Machine Learning is a massive leap of faith in Computer Science. It’s the idea that instead of explicitly telling a computer what to do, we just give it some appropriate clay (we call it an architecture) and let the data shape it. In our pursuit to make machines learn the same way we do, we gave them a clay inspired from our own: neural networks.
A neural network is a metaphor of our own minds. And while it’s clearly an over-simplified view of our intricate brains, it is nonetheless a powerful metaphor. Maybe you realised by now if you’ve been here before - I am big on metaphors. I believe that acquiring metaphors is the strongest tool we have in shaping how we think.
ML is a special kind of metaphor. It’s a meta-metaphor, if you want. It’s about our own selves. And there is something else about it, which people working in ML see every day: it just works.

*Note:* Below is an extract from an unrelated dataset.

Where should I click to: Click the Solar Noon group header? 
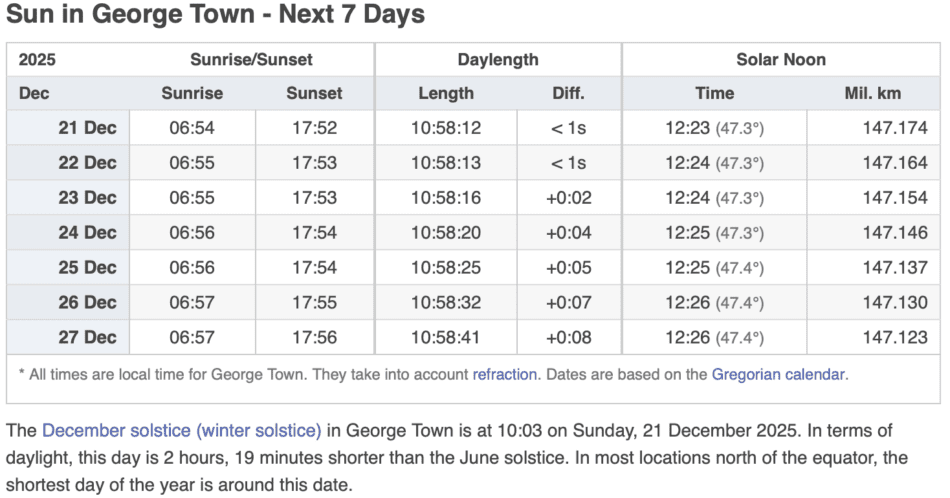coord(781,60)
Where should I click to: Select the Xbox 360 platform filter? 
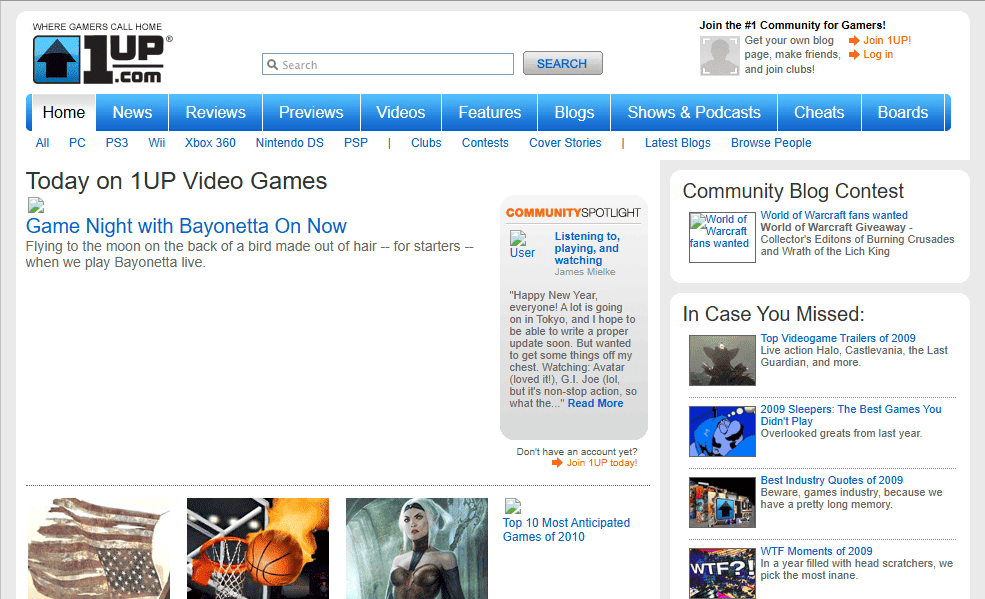[x=210, y=143]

That’s why I believe that conceptualising such an elegant metaphor about learning will have a huge impact on how we see our own minds, what they are capable of doing, and how to achieve what we want.
People who are familiar with machine learning, whether scientists, engineers, students or simply curious individuals, have access to a powerful framework. Sometimes jokingly, we use this framework when talking about our own selves. We might say: Oh no, I’ve overfitted! or I think I need to increase my learning rate or What’s your prior?. These remarks are so frequent that it really makes me wonder how our minds are changed by the fact that we see them as neural networks. I would love so much to see a study about this, from a neuroscience or psychology perspective!
Seeing yourself as an ML model might sound a bit … strange and dehumanising? I am here to convince you that getting friendly with machine learning can bring, behind the scenes, positive and useful ideas about one’s self. For example:
It’s all in the data - you can’t change the black-box architecture, but you can change your input data! What forces do you want to shape your sculpture?
The weights of your mind are highly trainable! You can re-model your clay by adding in some water! I noticed that most of the ML people I meet generally hold the belief that they can learn anything, given enough training time and the right input data (or learning resources).
We can learn to identify learning failures (overfitting, underfitting), and the biases that might skew our predictions about the world.
When trying to make a model learn, we always need to carefully specify an objective: a function we want to optimise. This invites reflection: What is your objective? What do you want in your life?
In a world obsessed with self improvement and oozing with online self-help gurus, maybe what we actually need is learning machine learning. Or maybe I just need to get outside a little more while my models are training.